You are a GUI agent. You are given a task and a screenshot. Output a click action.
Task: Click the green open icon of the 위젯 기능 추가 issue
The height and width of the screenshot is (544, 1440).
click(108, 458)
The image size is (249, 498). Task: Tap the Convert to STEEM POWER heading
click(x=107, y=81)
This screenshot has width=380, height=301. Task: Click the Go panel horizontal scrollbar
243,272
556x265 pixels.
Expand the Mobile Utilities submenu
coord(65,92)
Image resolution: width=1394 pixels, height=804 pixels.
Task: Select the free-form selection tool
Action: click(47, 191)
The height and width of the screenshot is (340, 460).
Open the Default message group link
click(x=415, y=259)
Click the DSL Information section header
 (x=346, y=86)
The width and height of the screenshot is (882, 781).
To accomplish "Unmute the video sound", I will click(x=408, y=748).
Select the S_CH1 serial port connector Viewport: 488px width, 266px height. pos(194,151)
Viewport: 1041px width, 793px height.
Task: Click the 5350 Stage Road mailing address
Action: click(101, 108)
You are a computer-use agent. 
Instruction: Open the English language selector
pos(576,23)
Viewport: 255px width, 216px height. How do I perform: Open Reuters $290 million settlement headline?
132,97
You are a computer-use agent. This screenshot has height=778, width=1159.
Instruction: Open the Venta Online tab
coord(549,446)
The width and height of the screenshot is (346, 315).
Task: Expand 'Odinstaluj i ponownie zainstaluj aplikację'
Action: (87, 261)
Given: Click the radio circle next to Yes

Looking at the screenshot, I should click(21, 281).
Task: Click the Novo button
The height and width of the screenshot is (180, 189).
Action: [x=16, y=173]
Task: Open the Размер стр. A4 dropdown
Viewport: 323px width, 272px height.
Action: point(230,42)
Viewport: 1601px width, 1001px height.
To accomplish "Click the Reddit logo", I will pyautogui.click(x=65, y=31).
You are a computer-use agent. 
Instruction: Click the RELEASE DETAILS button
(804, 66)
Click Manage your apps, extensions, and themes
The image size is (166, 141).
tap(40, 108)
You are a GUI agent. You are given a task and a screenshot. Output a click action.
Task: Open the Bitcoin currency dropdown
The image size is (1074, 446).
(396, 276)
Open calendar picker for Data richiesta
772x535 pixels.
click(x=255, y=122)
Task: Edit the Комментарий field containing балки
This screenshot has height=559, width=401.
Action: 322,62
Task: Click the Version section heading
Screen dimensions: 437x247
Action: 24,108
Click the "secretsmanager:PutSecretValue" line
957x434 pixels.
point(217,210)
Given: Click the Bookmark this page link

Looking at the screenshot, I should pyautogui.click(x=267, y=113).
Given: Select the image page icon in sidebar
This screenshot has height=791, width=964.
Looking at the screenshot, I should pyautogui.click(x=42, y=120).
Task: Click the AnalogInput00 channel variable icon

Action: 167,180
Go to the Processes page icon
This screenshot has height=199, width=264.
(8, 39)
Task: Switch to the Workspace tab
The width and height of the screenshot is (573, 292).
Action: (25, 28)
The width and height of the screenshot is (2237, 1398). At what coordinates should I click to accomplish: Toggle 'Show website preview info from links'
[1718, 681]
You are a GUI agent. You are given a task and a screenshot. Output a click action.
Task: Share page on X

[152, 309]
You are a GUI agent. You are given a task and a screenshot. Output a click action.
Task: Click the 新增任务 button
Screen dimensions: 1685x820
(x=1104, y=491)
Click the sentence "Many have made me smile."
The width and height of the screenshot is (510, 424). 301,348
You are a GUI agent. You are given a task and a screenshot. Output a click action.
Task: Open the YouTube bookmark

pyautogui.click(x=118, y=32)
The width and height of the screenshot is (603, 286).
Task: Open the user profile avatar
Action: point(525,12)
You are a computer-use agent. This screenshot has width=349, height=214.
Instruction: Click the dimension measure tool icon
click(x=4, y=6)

**Problem**
Return every line from the records above that holds the word "dropdown".

**Task response**
Task: Open the Размер стр. A4 dropdown
Task: Open the Bitcoin currency dropdown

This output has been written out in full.